(SET TASK) Lay out the lines of the material below as a Markdown table with the columns Row and Line, covering only the span from the line with "Given: Click the Test Result column header" up to and including the line with "pyautogui.click(x=319, y=495)". Number each row and leave out blank lines.

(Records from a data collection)

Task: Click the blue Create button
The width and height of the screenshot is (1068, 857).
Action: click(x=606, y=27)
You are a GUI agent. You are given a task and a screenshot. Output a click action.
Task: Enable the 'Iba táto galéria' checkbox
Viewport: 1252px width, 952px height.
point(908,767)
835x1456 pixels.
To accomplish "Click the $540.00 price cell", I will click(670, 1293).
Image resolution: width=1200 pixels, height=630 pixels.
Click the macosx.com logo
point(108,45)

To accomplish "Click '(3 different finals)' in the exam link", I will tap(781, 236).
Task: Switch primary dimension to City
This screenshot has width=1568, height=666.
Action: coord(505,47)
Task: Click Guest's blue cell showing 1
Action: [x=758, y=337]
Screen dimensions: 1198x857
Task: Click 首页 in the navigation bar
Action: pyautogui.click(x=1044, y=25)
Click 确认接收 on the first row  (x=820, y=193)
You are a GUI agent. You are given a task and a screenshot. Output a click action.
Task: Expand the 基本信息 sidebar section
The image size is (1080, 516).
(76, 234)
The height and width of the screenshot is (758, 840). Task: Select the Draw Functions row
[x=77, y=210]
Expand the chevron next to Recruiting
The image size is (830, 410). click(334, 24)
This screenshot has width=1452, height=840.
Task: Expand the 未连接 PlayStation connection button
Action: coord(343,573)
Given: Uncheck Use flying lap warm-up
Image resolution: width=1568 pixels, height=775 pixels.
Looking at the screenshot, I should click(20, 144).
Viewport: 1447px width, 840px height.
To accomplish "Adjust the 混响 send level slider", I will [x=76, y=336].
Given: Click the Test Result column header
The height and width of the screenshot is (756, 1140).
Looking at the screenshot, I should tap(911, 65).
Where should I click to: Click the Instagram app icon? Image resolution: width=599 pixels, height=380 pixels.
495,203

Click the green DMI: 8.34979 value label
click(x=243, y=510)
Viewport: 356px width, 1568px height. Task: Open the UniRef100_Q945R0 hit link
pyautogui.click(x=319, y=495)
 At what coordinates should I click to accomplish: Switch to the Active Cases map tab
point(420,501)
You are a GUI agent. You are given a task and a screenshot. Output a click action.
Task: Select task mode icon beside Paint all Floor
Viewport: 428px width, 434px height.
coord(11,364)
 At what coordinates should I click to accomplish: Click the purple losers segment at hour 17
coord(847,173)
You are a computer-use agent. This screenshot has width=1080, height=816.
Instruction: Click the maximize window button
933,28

(OUTPUT)
| Row | Line |
|---|---|
| 1 | Given: Click the Test Result column header |
| 2 | The height and width of the screenshot is (756, 1140). |
| 3 | Looking at the screenshot, I should tap(911, 65). |
| 4 | Where should I click to: Click the Instagram app icon? Image resolution: width=599 pixels, height=380 pixels. |
| 5 | 495,203 |
| 6 | Click the green DMI: 8.34979 value label |
| 7 | click(x=243, y=510) |
| 8 | Viewport: 356px width, 1568px height. Task: Open the UniRef100_Q945R0 hit link |
| 9 | pyautogui.click(x=319, y=495) |